(WHAT TO PRODUCE): In full and without edits, write out the data that follows.

(INPUT FOR THIS TASK):
= Beginning of Section =
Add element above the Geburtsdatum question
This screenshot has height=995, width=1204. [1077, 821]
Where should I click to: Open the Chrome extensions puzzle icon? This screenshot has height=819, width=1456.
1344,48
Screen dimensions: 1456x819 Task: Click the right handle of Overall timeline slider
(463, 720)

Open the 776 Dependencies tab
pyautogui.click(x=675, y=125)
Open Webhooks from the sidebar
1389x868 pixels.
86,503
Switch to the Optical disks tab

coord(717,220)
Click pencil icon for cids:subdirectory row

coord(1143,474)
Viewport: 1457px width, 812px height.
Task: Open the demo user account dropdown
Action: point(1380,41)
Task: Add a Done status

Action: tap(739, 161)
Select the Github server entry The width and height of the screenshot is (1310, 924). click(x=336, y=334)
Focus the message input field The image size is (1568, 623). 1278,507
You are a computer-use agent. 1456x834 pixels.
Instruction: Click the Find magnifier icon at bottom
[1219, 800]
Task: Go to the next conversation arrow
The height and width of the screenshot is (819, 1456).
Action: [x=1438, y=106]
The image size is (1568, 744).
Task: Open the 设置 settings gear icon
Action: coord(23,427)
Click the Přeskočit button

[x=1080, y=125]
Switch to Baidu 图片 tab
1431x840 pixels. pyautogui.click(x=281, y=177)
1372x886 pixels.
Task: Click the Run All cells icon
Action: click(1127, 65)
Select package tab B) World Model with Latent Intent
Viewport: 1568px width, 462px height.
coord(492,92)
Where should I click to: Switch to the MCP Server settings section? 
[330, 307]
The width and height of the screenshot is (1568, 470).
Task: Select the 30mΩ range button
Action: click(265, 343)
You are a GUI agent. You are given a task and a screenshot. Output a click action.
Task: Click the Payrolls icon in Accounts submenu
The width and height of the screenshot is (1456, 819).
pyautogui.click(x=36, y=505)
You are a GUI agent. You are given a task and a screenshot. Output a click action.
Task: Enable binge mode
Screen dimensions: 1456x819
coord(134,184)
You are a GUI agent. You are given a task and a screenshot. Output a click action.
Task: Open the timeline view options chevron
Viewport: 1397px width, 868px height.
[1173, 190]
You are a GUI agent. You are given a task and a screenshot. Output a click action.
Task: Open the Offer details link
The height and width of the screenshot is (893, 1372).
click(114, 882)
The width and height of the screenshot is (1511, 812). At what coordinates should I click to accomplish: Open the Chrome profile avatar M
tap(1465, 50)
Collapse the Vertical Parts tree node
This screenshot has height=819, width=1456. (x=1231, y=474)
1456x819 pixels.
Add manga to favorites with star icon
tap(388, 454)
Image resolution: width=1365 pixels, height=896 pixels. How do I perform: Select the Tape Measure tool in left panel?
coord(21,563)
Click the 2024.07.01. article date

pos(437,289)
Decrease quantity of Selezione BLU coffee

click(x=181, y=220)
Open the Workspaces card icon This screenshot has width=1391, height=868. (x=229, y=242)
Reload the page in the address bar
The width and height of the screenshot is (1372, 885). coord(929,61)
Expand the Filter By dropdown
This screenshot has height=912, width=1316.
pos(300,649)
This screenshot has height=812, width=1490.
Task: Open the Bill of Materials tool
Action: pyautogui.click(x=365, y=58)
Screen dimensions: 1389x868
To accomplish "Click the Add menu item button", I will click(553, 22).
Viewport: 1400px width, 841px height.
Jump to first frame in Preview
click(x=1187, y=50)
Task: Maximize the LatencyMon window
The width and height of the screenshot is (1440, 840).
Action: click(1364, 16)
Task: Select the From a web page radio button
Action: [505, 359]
= End of Section =
(RESPONSE TO THE EXERCISE):
Add element above the Geburtsdatum question
This screenshot has height=995, width=1204. [1077, 821]
Where should I click to: Open the Chrome extensions puzzle icon? This screenshot has height=819, width=1456.
1344,48
Screen dimensions: 1456x819 Task: Click the right handle of Overall timeline slider
(463, 720)

Open the 776 Dependencies tab
pyautogui.click(x=675, y=125)
Open Webhooks from the sidebar
1389x868 pixels.
86,503
Switch to the Optical disks tab

coord(717,220)
Click pencil icon for cids:subdirectory row

coord(1143,474)
Viewport: 1457px width, 812px height.
Task: Open the demo user account dropdown
Action: point(1380,41)
Task: Add a Done status

Action: tap(739, 161)
Select the Github server entry The width and height of the screenshot is (1310, 924). click(x=336, y=334)
Focus the message input field The image size is (1568, 623). 1278,507
You are a computer-use agent. 1456x834 pixels.
Instruction: Click the Find magnifier icon at bottom
[1219, 800]
Task: Go to the next conversation arrow
The height and width of the screenshot is (819, 1456).
Action: [x=1438, y=106]
The image size is (1568, 744).
Task: Open the 设置 settings gear icon
Action: coord(23,427)
Click the Přeskočit button

[x=1080, y=125]
Switch to Baidu 图片 tab
1431x840 pixels. pyautogui.click(x=281, y=177)
1372x886 pixels.
Task: Click the Run All cells icon
Action: click(1127, 65)
Select package tab B) World Model with Latent Intent
Viewport: 1568px width, 462px height.
coord(492,92)
Where should I click to: Switch to the MCP Server settings section? 
[330, 307]
The width and height of the screenshot is (1568, 470).
Task: Select the 30mΩ range button
Action: click(265, 343)
You are a GUI agent. You are given a task and a screenshot. Output a click action.
Task: Click the Payrolls icon in Accounts submenu
The width and height of the screenshot is (1456, 819).
pyautogui.click(x=36, y=505)
You are a GUI agent. You are given a task and a screenshot. Output a click action.
Task: Enable binge mode
Screen dimensions: 1456x819
coord(134,184)
You are a GUI agent. You are given a task and a screenshot. Output a click action.
Task: Open the timeline view options chevron
Viewport: 1397px width, 868px height.
[1173, 190]
You are a GUI agent. You are given a task and a screenshot. Output a click action.
Task: Open the Offer details link
The height and width of the screenshot is (893, 1372).
click(114, 882)
The width and height of the screenshot is (1511, 812). At what coordinates should I click to accomplish: Open the Chrome profile avatar M
tap(1465, 50)
Collapse the Vertical Parts tree node
This screenshot has height=819, width=1456. (x=1231, y=474)
1456x819 pixels.
Add manga to favorites with star icon
tap(388, 454)
Image resolution: width=1365 pixels, height=896 pixels. How do I perform: Select the Tape Measure tool in left panel?
coord(21,563)
Click the 2024.07.01. article date

pos(437,289)
Decrease quantity of Selezione BLU coffee

click(x=181, y=220)
Open the Workspaces card icon This screenshot has width=1391, height=868. (x=229, y=242)
Reload the page in the address bar
The width and height of the screenshot is (1372, 885). coord(929,61)
Expand the Filter By dropdown
This screenshot has height=912, width=1316.
pos(300,649)
This screenshot has height=812, width=1490.
Task: Open the Bill of Materials tool
Action: pyautogui.click(x=365, y=58)
Screen dimensions: 1389x868
To accomplish "Click the Add menu item button", I will click(553, 22).
Viewport: 1400px width, 841px height.
Jump to first frame in Preview
click(x=1187, y=50)
Task: Maximize the LatencyMon window
The width and height of the screenshot is (1440, 840).
Action: click(1364, 16)
Task: Select the From a web page radio button
Action: [505, 359]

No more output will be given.